Context. The nature of circumstellar envelopes (CSEs) around Cepheids is a matter of ongoing debate. The physical origin of their infrared (IR) excess could be shown to either be made up of a shell of ionized gas, a dust envelope, or a combination of both.
Aims: This study is aimed at constraining the geometry and the IR excess of the environment of the bright long-period Cepheid ℓ Car (P = 35.5 days) at mid-IR wavelengths in order to understand its physical nature.
Methods: We first used photometric observations in various bands (from the visible domain to the infrared) and Spitzer Space Telescope spectroscopy to constrain the IR excess of ℓ Car. Then we analyzed the VLTI/MATISSE measurements at a specific phase of observation in order to determine the flux contribution as well as the size and shape of the environment of the star in the L band. Finally, we tested the hypothesis of a shell of ionized gas in order to model the IR excess.

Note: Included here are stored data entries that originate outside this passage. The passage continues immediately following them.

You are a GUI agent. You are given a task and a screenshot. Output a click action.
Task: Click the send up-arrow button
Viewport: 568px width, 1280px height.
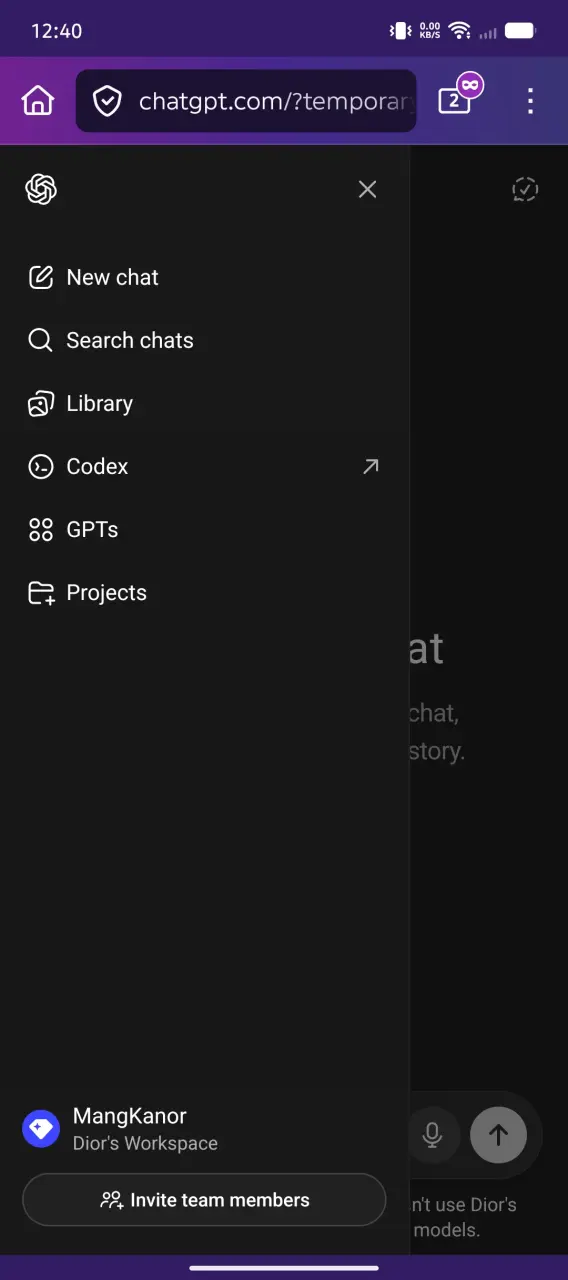[x=498, y=1135]
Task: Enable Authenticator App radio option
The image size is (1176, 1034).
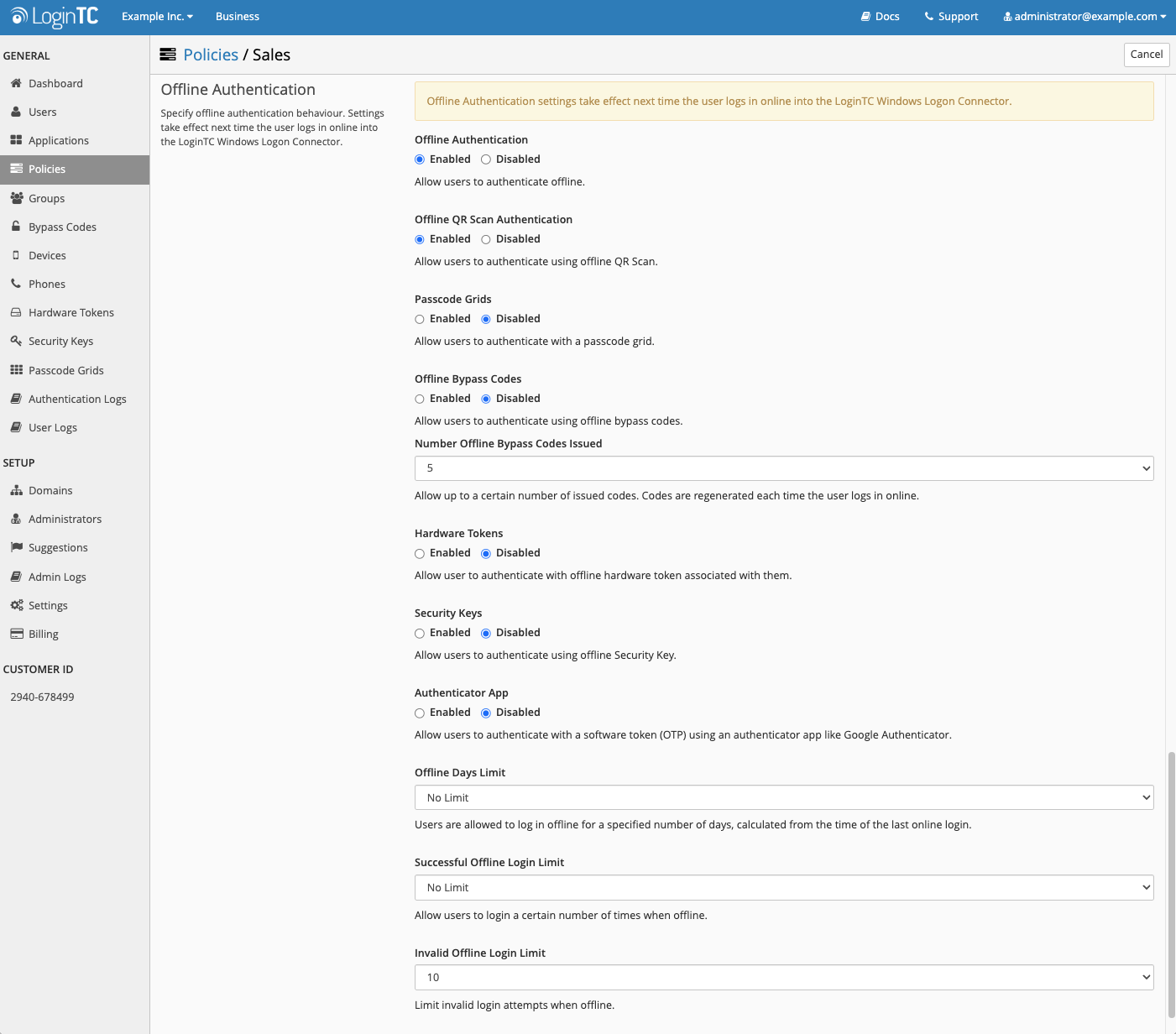Action: tap(420, 713)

Results: We report the first detection in the L band of a centro-symmetric extended emission around ℓ Car, of about 1.7 R⋆ in full width at half maximum, producing an excess of about 7.0% in this band.This latter value is used to calibrate the IR excess found when comparing the photometric observations in various bands and quasi-static atmosphere models. In the N band, there is no clear evidence for dust emission from VLTI/MATISSE correlated flux and Spitzer data. On the other side, the modeled shell of ionized gas implies a more compact CSE (1.13 ± 0.02 R⋆) that is also fainter (IR excess of 1% in the L band).
Conclusions: We provide new evidence supporting a compact CSE for ℓ Car and we demonstrate the capabilities of VLTI/MATISSE for determining common properties of CSEs. While the compact CSE of ℓ Car is likely to be of a gaseous nature, the tested model of a shell of ionized gas is not able to simultaneously reproduce the IR excess and the interferometric observations. Further Galactic Cepheid observations with VLTI/MATISSE are necessary for determining the properties of CSEs, which may also depend on both the pulsation period and the evolutionary state of the stars.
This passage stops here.